- TASK TO CARRY OUT -
From the data below, copy exactly the lines that lie between the one holding "Souhlasím (173, 1119)" and the one holding "Congreso 2024 (68, 2299)", including both, and nothing more.

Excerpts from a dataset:
↓↓↓
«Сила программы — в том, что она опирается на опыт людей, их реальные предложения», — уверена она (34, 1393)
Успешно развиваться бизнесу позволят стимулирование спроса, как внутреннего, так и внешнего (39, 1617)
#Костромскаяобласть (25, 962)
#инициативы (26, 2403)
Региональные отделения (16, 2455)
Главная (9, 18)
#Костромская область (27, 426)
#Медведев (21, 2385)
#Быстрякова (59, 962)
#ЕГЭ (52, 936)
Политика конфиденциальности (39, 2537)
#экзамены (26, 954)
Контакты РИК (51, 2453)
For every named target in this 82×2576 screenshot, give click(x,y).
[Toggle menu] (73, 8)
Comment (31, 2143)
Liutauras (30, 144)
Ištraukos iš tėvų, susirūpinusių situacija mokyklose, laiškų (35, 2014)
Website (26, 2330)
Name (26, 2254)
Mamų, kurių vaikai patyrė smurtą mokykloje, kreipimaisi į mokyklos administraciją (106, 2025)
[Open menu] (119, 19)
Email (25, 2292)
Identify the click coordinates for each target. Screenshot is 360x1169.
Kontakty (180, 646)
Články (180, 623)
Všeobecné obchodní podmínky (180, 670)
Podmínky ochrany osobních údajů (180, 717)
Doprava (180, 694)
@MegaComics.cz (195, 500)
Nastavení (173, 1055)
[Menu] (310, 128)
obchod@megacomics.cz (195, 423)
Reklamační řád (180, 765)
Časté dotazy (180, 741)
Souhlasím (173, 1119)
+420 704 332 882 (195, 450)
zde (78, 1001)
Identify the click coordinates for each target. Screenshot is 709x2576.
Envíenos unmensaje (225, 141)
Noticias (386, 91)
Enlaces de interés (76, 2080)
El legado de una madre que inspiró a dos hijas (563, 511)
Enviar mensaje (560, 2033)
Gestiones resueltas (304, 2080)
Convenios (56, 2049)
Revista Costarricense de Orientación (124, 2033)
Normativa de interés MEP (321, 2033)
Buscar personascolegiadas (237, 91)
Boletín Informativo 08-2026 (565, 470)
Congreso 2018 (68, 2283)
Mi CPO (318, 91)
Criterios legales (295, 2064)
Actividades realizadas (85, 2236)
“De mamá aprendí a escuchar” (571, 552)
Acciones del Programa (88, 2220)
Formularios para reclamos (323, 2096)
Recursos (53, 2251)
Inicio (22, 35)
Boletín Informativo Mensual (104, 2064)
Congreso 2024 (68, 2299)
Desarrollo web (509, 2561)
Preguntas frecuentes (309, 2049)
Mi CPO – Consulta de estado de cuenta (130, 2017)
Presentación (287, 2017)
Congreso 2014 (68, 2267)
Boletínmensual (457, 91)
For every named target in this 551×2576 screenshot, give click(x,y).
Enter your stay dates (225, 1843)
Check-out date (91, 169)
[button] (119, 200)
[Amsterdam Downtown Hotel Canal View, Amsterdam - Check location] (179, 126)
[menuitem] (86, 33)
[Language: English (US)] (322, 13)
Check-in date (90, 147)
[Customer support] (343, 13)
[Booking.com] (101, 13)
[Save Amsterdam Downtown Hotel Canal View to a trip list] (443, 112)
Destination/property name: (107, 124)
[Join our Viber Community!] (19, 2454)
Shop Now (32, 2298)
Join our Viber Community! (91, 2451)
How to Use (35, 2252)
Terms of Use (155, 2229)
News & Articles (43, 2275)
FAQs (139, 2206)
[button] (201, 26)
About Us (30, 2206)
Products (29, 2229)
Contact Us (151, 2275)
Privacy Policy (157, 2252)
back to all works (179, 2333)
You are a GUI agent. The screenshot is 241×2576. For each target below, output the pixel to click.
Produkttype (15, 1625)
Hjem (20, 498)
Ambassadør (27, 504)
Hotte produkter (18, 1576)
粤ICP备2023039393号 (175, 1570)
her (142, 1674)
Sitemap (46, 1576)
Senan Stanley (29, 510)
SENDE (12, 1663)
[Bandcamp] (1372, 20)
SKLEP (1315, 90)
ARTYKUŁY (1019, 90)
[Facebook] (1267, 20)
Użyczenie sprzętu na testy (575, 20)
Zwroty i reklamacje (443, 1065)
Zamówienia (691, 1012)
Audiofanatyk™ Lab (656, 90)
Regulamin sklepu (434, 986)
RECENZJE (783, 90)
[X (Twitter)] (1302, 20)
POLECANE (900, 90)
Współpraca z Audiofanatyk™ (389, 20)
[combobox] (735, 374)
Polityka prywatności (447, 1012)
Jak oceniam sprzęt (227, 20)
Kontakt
↑↑↑
- COMPLETED TASK -
Souhlasím (173, 1119)
+420 704 332 882 (195, 450)
zde (78, 1001)
Identify the click coordinates for each target. Screenshot is 709x2576.
Envíenos unmensaje (225, 141)
Noticias (386, 91)
Enlaces de interés (76, 2080)
El legado de una madre que inspiró a dos hijas (563, 511)
Enviar mensaje (560, 2033)
Gestiones resueltas (304, 2080)
Convenios (56, 2049)
Revista Costarricense de Orientación (124, 2033)
Normativa de interés MEP (321, 2033)
Buscar personascolegiadas (237, 91)
Boletín Informativo 08-2026 (565, 470)
Congreso 2018 (68, 2283)
Mi CPO (318, 91)
Criterios legales (295, 2064)
Actividades realizadas (85, 2236)
“De mamá aprendí a escuchar” (571, 552)
Acciones del Programa (88, 2220)
Formularios para reclamos (323, 2096)
Recursos (53, 2251)
Inicio (22, 35)
Boletín Informativo Mensual (104, 2064)
Congreso 2024 (68, 2299)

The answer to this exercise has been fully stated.